■ **WRITTEN INSTRUCTION**
Update the records below by replacing each occurrence of "Given:" with "Instruction:", leaving everything else unchanged. Omit the pictures from your answer.

(Recorded data)
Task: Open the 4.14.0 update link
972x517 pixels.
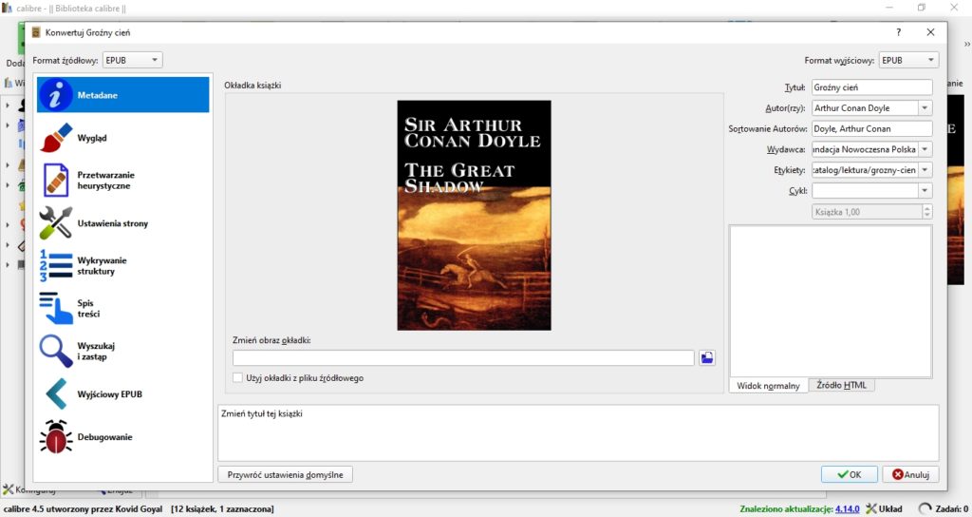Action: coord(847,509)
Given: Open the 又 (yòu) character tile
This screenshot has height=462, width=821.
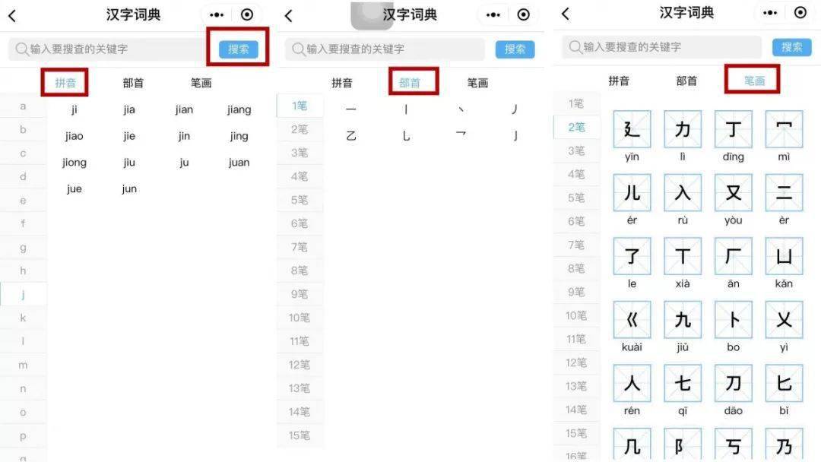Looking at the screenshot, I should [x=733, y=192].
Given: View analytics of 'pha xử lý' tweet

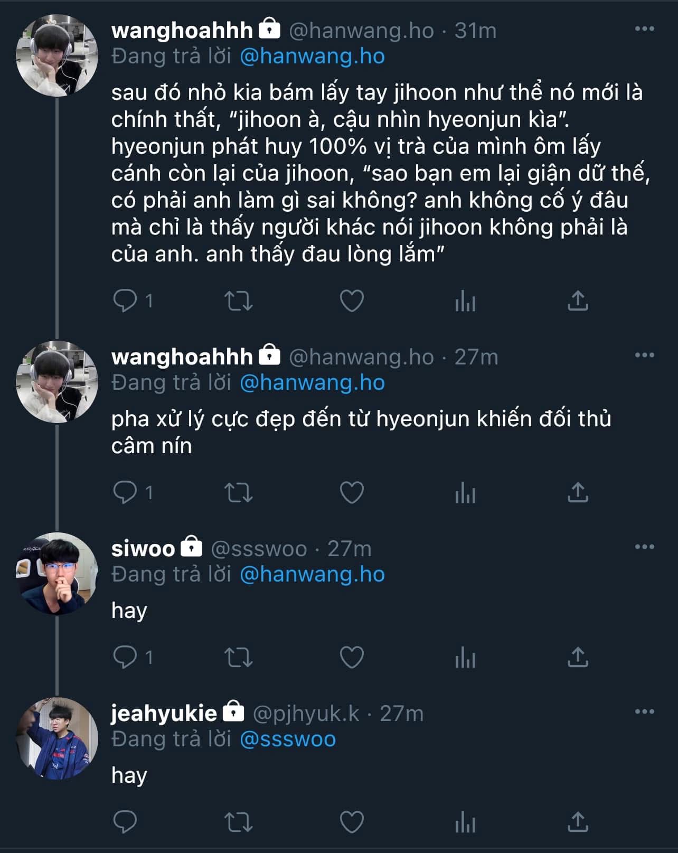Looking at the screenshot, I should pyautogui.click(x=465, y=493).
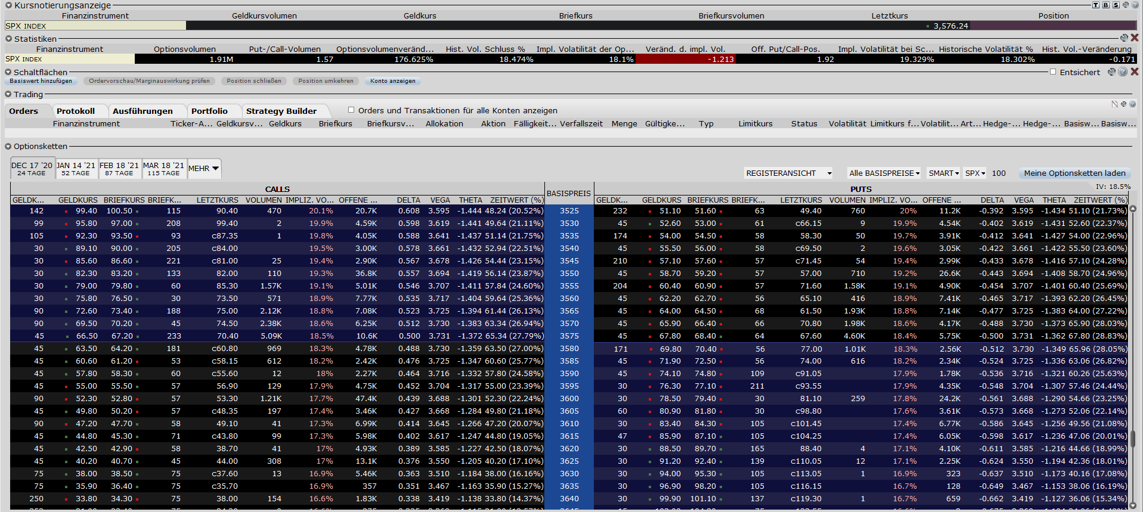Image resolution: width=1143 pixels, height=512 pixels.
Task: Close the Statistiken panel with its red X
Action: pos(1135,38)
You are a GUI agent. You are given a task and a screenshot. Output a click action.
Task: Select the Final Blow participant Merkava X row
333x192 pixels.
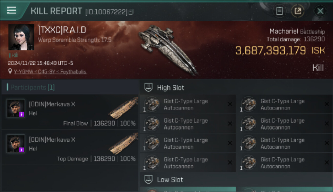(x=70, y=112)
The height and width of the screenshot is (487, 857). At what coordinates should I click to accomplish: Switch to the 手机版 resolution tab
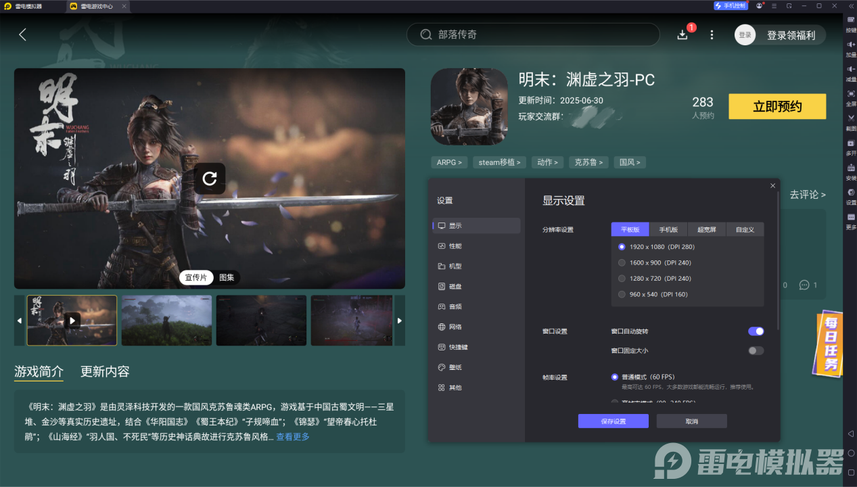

■ **REPLY TO THE TASK**
Task: Open the 4.14.0 update link
972x517 pixels.
Action: coord(847,509)
Instruction: Open the 又 (yòu) character tile
This screenshot has height=462, width=821.
Looking at the screenshot, I should [x=733, y=192].
Instruction: View analytics of 'pha xử lý' tweet

Looking at the screenshot, I should pyautogui.click(x=465, y=493).
Image resolution: width=1143 pixels, height=512 pixels.
Task: Close the Statistiken panel with its red X
Action: pos(1135,38)
You are a GUI agent. You are given a task and a screenshot. Output a click action.
Task: Select the Final Blow participant Merkava X row
333x192 pixels.
(x=70, y=112)
The height and width of the screenshot is (487, 857). At what coordinates should I click to accomplish: Switch to the 手机版 resolution tab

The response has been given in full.